Ah, ya Lima tahun lalu. Itu adalah pertemuan terakhir antara Nina, Bagas dan Kafta. Pertemuan yang selamanya akan Nina ingat. Pertemuan yang sampai saat ini menyisakan tanya bagi ketiganya.

Kini, di detik yang berubah menjadi menit, Kafta dengan dingin berdiri di depannya. Seolah tak memberikan ruang untuk Nina bernapas, Kafta enggan mengalihkan tatapannya dari telaga bening milik perempuan itu. 

"Faranina!" ujarnya sekali lagi.

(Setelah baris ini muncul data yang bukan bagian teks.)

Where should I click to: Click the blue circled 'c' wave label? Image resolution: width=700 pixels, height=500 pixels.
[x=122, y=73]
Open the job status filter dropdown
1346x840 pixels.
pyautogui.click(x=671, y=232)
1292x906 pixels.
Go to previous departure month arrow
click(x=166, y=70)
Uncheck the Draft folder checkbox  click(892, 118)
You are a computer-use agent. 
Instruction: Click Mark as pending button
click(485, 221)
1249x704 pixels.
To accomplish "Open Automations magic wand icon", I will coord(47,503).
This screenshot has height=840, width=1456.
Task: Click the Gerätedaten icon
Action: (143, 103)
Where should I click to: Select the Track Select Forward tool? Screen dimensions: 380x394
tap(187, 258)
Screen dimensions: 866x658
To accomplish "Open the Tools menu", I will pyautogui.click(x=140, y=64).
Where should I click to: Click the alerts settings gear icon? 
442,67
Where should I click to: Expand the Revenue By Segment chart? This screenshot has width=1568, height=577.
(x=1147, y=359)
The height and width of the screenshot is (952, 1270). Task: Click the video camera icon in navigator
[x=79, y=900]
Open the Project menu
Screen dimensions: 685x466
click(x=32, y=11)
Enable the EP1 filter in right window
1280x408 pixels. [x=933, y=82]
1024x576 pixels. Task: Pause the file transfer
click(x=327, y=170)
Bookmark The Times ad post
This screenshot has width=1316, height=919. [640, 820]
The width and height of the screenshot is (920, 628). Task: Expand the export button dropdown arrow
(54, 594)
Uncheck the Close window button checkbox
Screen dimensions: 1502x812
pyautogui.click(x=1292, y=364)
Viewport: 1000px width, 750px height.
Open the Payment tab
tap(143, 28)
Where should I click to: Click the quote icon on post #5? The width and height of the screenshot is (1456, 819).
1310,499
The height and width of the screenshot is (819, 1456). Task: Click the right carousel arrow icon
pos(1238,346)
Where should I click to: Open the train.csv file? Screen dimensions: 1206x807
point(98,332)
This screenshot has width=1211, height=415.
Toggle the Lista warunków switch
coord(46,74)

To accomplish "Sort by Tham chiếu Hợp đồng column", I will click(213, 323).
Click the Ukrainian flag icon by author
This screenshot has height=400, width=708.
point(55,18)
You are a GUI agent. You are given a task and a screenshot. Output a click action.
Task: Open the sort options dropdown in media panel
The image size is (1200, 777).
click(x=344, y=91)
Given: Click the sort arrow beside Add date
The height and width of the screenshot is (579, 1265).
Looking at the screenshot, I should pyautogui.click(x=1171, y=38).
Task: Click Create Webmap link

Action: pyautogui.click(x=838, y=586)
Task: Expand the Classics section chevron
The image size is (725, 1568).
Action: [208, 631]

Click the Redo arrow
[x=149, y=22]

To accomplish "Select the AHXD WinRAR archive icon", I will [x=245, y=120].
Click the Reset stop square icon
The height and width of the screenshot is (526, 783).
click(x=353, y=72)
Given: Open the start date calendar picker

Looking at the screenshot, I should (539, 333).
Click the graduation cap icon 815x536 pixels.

Nina kembali menatap Kafta.

Detak jantung Nina bertalu seiring sesak menyapanya. "Kafta," lirihnya. 

Senyum Kafta mengembang. 

Bagi Nina itu adalah kebahagian yang tak seharusnya ia lewatkan.

Nina menikmati senyuman itu. Kafta berubah. Ia tak seperti dulu lagi. Laki-laki itu terlihat bersahabat. Dia tidak membenci Nina seperti Lima tahun lalu.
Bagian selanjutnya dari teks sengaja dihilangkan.